Collect every line of the entries below that contains the string "Task", matching case exactly.

» Entries
■ ■ ■

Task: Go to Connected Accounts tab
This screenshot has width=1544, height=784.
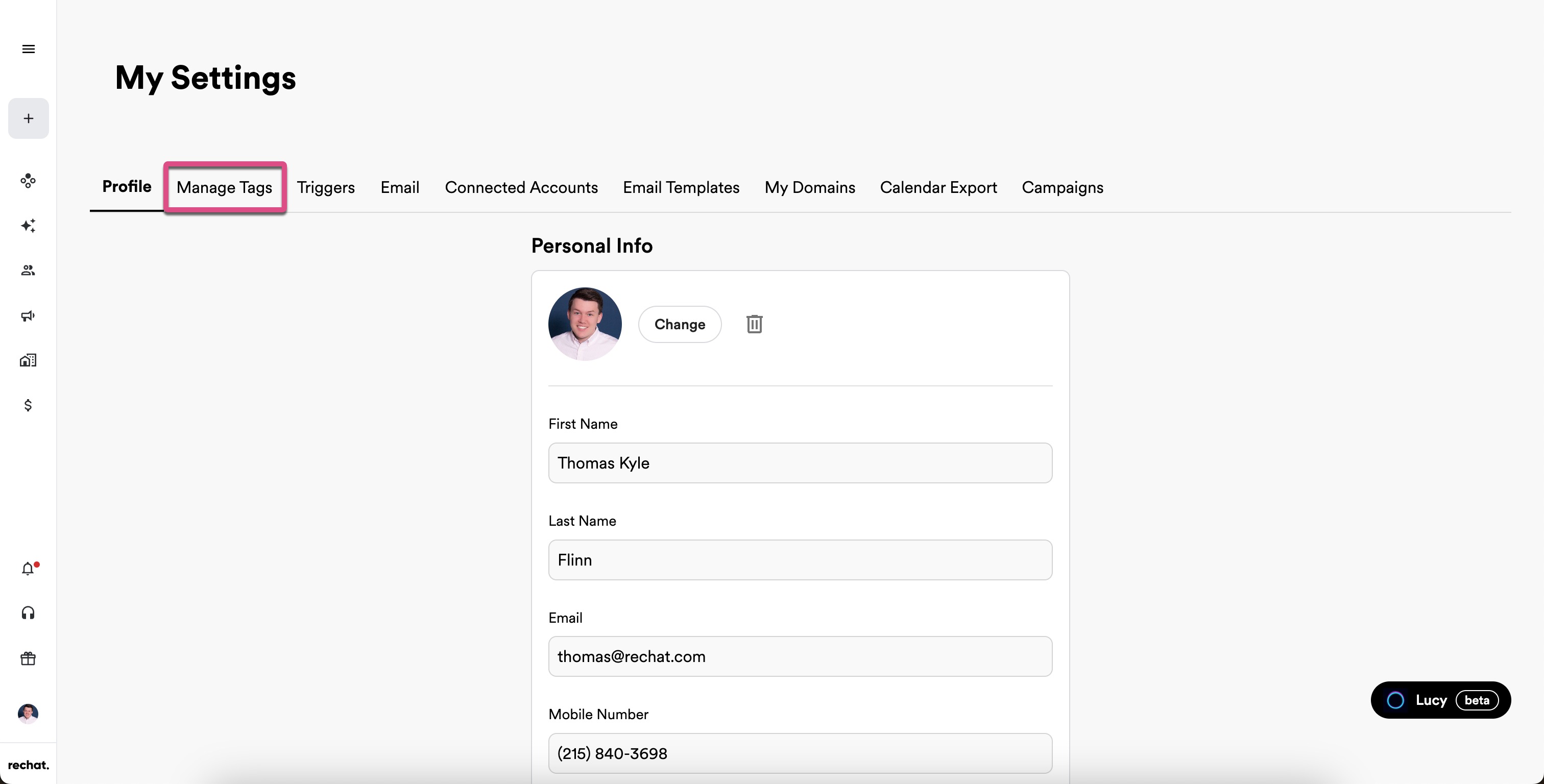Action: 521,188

■ ■ ■

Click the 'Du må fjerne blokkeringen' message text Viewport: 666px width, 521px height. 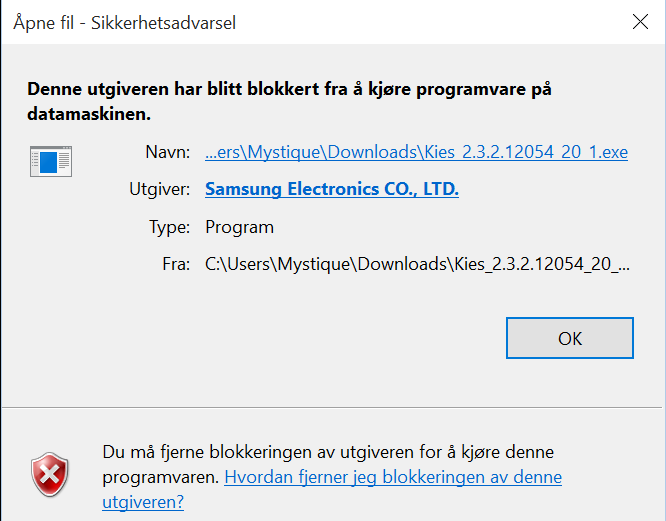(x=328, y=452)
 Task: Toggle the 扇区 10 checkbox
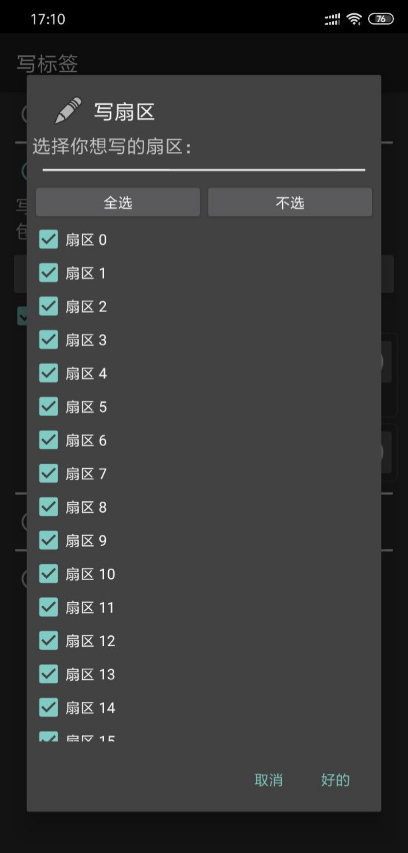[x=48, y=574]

■ ■ ■

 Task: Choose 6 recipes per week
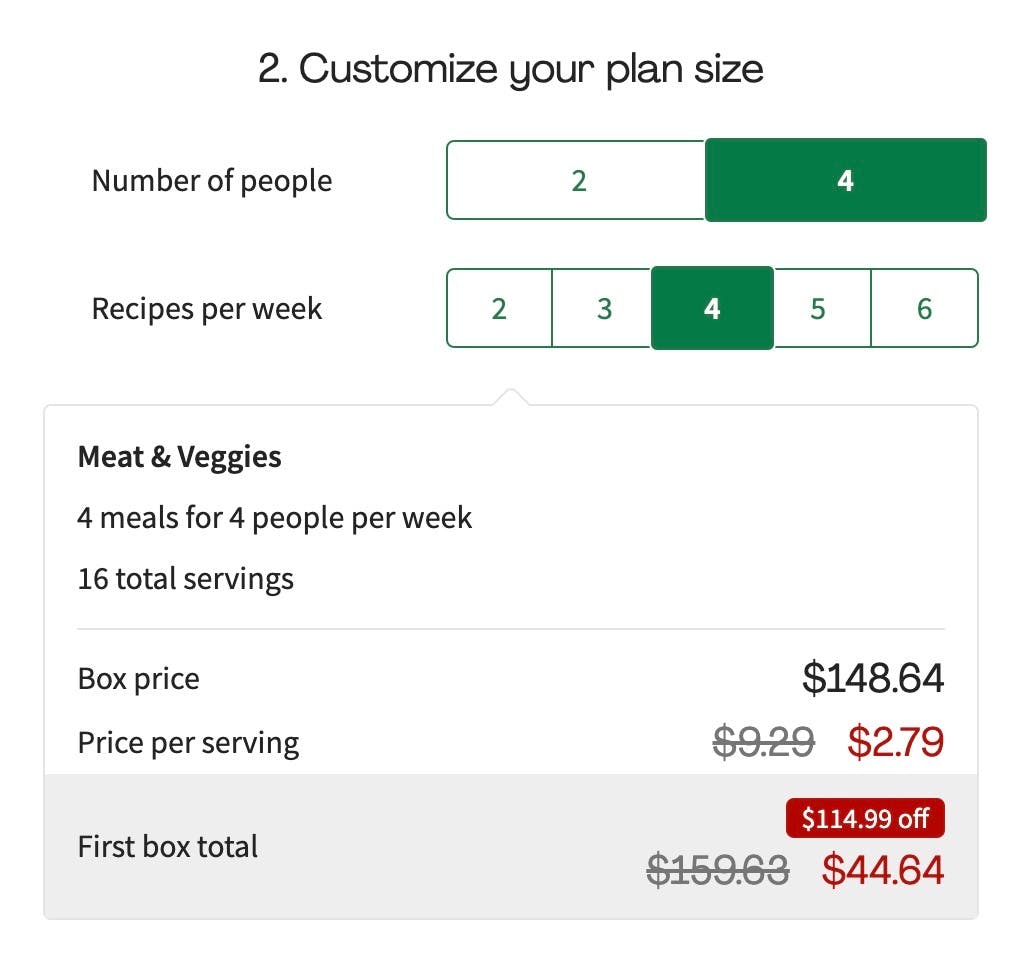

■ ■ ■

» Result of the exercise
Task: Go to Connected Accounts tab
 Task: Toggle the 扇区 10 checkbox
 Task: Choose 6 recipes per week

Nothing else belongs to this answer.